What pretty puzzles!

Pretty puzzles provide peaceful piecing-together in Glass Masquerades 2: Illusions, a jigsaw puzzle game which came out last month but I've somehow yet to post about for RPS despite selling Alice Bee on it in the treehouse. Hello, here's that post now. So, Glass Masquerades 2 is a jig 'em up with a 'dark fantasy' vibe in the vein of Tim Burton's Alice, American McGee's Alice, and Insane Clown Posse. Dumped with a load of odd-shaped shards of stained glass, we have to assemble them into a circular picture and the shards shimmer and glimmer and glow in a pleasing way and it's nice, okay.

Glass Masquerades is not one of those 5000-piece baked beans puzzles, not a game which wishes to stymie you with hours of analysing edges until you half-want to tear prongs off pieces or bang them in with a shoe. Each puzzle begins with a handful of edge pieces clearly highlighted as such, and all pieces we drag onto the board are automatically rotated to the correct orientation. Or it has a hard mode without helper features, if you really did enjoy shouting at the beans.

We don't see the final picture at the start and pieces not on the board (either placed down or currently being dragged around) are just silhouettes, so there's a lot of mystery. Seeing the colours and patterns of dark pieces can be jolly exciting, a teeny glimpse of what we're building towards.
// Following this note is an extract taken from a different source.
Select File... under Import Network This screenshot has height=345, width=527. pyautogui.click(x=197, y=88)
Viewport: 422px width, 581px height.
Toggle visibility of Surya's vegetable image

Several puzzles I've almost finished before picking up a key point that reveals OH! That's a face! OH! It's a person! NO! Two people! The floaty, shimmering style works well with that.
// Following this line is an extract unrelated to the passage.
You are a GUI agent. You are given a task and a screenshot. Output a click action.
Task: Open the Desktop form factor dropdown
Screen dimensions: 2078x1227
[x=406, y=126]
I quite like that puzzles are solved by shape recognition rather than design recognition too. All pieces are irregular and unique, long curves and jagged edges and and circles and hooks and fingery bits that look like the Greek coastline. At first, it just seems like chaos, but with a few pieces down you notice one particularly weird edge dovetails perfectly with that other weird bit and slowly it all comes together and finally we see what we've been building.

Not complex, not long, just pleasant.

Glass Masquerades 2 costs £4/€5/$5 on Steam. Looks like it has 31 puzzles in all, which I look forward to piecing together over the next few months.
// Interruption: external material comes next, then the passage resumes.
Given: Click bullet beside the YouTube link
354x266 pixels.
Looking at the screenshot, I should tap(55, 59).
Oh no I've just looked and Pip (oh Pip!) wrote about the first game and she is one of those bean-assemblers. Well, it's too late to delete this post and start over now. Sorry, Pip.

Be warned: the main menu and cover art feature an awful clown, and that is not okay. I have not yet encountered the clown as an actual puzzle for me to assemble but if I need to construct a clown to finish the game I think I'll pass, thanks. Brrr.